[INFORMATION — start]

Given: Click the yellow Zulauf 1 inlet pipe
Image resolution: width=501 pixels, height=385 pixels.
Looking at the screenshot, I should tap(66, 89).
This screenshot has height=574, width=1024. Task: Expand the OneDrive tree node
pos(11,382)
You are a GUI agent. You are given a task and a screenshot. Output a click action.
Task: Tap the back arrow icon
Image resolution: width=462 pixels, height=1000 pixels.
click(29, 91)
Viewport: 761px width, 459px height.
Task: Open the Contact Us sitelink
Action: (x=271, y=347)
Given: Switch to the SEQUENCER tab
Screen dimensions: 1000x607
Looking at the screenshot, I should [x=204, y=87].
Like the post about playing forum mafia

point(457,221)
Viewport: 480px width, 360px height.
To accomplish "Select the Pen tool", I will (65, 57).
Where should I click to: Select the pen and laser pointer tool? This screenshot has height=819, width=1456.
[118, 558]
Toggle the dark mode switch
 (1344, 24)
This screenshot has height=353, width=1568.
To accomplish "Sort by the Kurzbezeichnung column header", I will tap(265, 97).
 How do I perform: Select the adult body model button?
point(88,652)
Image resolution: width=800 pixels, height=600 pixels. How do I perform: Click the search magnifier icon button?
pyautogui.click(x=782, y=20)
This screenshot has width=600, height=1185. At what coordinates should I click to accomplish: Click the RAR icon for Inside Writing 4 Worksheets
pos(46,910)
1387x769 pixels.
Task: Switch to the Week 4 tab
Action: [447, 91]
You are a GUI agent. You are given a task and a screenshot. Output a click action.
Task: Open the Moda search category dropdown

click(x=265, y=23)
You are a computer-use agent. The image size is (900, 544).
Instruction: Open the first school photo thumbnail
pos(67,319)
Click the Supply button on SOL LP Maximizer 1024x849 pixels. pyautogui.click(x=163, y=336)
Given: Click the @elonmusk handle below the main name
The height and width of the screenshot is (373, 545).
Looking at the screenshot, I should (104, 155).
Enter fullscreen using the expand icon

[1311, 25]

[INFORMATION — finish]

### PROBLEM TO SOLVE
After reading the material above, repeat all of it exactly.

### SOLUTION TO THIS TASK
Given: Click the yellow Zulauf 1 inlet pipe
Image resolution: width=501 pixels, height=385 pixels.
Looking at the screenshot, I should tap(66, 89).
This screenshot has height=574, width=1024. Task: Expand the OneDrive tree node
pos(11,382)
You are a GUI agent. You are given a task and a screenshot. Output a click action.
Task: Tap the back arrow icon
Image resolution: width=462 pixels, height=1000 pixels.
click(29, 91)
Viewport: 761px width, 459px height.
Task: Open the Contact Us sitelink
Action: (x=271, y=347)
Given: Switch to the SEQUENCER tab
Screen dimensions: 1000x607
Looking at the screenshot, I should [x=204, y=87].
Like the post about playing forum mafia

point(457,221)
Viewport: 480px width, 360px height.
To accomplish "Select the Pen tool", I will (65, 57).
Where should I click to: Select the pen and laser pointer tool? This screenshot has height=819, width=1456.
[118, 558]
Toggle the dark mode switch
 (1344, 24)
This screenshot has height=353, width=1568.
To accomplish "Sort by the Kurzbezeichnung column header", I will tap(265, 97).
 How do I perform: Select the adult body model button?
point(88,652)
Image resolution: width=800 pixels, height=600 pixels. How do I perform: Click the search magnifier icon button?
pyautogui.click(x=782, y=20)
This screenshot has width=600, height=1185. At what coordinates should I click to accomplish: Click the RAR icon for Inside Writing 4 Worksheets
pos(46,910)
1387x769 pixels.
Task: Switch to the Week 4 tab
Action: [447, 91]
You are a GUI agent. You are given a task and a screenshot. Output a click action.
Task: Open the Moda search category dropdown

click(x=265, y=23)
You are a computer-use agent. The image size is (900, 544).
Instruction: Open the first school photo thumbnail
pos(67,319)
Click the Supply button on SOL LP Maximizer 1024x849 pixels. pyautogui.click(x=163, y=336)
Given: Click the @elonmusk handle below the main name
The height and width of the screenshot is (373, 545).
Looking at the screenshot, I should (104, 155).
Enter fullscreen using the expand icon

[1311, 25]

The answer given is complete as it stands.